ペルソナを設定することで、ユーザーの心理も含めた設計が可能になります。しかし、ターゲット(大衆)のマインドでペルソナを属性のようにしてしまうと、心理までは固定できず、開発者の都合の良い解釈をしてしまいます。だからこそ、ペルソナには名前をつけ、本物の人のように扱います。
開発者の自分はペルソナになり得る?

開発をしている受講生から「自分はこのサービスのユーザーだからペルソナになれますか?」という問いをもらいました。結論から言うと、なり得ません。理由は2つあります。1つは個人の私的感情に揺すぶられてしまうからです。そのため、どんな人であってもリアルの人物をペルソナにすることはまずありません。

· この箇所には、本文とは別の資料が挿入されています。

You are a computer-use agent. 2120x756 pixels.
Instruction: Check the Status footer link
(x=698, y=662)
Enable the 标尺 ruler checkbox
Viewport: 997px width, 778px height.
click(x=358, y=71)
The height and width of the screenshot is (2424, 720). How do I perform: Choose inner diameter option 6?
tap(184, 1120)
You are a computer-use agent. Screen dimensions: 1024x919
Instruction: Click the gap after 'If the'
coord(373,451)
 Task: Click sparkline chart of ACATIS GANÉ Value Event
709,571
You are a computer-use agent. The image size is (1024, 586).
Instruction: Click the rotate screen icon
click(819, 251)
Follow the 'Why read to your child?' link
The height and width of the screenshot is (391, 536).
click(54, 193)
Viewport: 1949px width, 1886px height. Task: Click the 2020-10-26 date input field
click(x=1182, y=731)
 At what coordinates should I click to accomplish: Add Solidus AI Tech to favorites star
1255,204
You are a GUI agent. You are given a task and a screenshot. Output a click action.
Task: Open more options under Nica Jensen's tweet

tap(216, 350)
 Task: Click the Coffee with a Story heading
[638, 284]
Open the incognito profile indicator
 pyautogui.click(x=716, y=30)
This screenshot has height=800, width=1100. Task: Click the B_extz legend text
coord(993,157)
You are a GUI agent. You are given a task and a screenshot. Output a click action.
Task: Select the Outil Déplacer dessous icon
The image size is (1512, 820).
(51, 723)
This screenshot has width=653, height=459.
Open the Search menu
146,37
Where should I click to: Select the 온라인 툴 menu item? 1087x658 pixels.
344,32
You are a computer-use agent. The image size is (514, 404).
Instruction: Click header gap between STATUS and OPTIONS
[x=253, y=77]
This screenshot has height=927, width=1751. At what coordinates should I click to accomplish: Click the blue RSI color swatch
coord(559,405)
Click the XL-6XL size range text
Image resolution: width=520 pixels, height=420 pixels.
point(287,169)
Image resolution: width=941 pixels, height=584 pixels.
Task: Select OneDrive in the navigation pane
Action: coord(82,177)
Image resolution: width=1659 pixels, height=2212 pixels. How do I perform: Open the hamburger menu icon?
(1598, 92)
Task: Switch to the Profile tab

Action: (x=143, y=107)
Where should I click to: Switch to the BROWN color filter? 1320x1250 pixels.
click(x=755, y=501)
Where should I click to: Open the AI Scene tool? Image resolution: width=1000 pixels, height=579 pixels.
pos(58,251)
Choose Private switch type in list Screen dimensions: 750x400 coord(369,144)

もちろん、自分がユーザーであり、なりきることで見えてくるものもありますが、ペルソナとして利用することはありません。ペルソナはあくまでマネキンです。架空の人物にして、チームで共通認識できる人物像でなければなりません。
開発者であればなおのこと、開発者の意見が出てしまうので、ペルソナになれないもう1つの理由です。いくら自分がそのサービスのユーザーであっても、開発者の立場になるとどうしても開発者視点での意見を言ってしまいます。
仮に、先に記載した”自分はユーザー視点で開発できる”のであれば、ペルソナを使わずに開発できるでしょう。ペルソナを無理に作る必要はありません。
他にもペルソナを正しく使うルールはたくさん存在しますが、残念なことに間違って学んでしまう・紹介しているケースがつきません。UX設計の難しいところはツールを正しく使えるかです。
ペルソナはツールでしかありません。道具も間違って使ってしまっては意味がありません。そして、上手に使うことで、最強のツールとなります。ぜひ、正しい学びを手に入れてください。